Input:

= = = = = = =

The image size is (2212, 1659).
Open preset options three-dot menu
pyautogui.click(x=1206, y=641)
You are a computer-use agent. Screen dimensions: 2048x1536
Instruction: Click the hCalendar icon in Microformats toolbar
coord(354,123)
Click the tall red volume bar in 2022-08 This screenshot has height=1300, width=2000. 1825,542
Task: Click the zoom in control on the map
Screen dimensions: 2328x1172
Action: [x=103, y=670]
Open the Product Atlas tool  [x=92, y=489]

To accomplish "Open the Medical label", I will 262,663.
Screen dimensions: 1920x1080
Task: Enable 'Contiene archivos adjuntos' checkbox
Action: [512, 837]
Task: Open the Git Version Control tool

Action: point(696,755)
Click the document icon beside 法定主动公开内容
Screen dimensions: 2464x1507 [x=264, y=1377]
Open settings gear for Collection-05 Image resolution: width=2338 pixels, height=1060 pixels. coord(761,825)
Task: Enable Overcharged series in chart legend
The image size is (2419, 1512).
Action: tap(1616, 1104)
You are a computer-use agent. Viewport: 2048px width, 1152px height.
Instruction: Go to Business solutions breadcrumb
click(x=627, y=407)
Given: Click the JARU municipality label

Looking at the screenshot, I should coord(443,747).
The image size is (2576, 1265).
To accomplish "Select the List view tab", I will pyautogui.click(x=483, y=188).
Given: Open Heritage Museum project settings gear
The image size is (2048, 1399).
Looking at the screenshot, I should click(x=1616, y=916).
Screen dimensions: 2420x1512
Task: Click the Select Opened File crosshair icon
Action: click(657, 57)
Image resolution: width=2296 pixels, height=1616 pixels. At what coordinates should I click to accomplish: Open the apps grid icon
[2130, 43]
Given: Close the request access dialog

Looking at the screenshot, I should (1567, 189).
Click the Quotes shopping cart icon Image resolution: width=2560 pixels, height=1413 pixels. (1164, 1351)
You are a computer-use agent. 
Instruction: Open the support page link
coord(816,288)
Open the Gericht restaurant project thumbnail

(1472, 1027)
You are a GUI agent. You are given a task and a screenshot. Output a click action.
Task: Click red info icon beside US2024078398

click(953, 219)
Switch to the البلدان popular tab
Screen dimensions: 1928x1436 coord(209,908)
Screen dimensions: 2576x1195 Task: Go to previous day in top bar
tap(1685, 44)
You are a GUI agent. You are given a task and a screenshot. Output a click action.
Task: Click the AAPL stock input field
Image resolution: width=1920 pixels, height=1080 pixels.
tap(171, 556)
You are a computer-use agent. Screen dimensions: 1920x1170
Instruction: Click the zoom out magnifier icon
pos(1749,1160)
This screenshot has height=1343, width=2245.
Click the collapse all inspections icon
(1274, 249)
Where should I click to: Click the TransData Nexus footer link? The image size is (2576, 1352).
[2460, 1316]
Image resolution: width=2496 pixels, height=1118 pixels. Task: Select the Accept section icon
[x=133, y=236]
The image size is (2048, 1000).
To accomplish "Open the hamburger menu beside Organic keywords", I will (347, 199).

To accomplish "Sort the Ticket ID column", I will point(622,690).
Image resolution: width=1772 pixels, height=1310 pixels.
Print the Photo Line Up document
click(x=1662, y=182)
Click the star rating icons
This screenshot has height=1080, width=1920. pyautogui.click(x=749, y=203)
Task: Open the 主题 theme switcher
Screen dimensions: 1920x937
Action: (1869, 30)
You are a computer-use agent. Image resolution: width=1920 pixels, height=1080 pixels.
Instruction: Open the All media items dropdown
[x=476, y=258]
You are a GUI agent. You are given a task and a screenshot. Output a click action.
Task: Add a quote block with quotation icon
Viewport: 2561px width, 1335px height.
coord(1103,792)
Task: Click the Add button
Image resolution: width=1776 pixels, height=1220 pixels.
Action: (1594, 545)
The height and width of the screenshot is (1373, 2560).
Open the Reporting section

= = = = = = =

Directions for this task:
Reproduce exactly the lines from the beginning of the entries above up to and including the line that contains "Open the Product".

Response for this exercise:
The image size is (2212, 1659).
Open preset options three-dot menu
pyautogui.click(x=1206, y=641)
You are a computer-use agent. Screen dimensions: 2048x1536
Instruction: Click the hCalendar icon in Microformats toolbar
coord(354,123)
Click the tall red volume bar in 2022-08 This screenshot has height=1300, width=2000. 1825,542
Task: Click the zoom in control on the map
Screen dimensions: 2328x1172
Action: [x=103, y=670]
Open the Product Atlas tool  [x=92, y=489]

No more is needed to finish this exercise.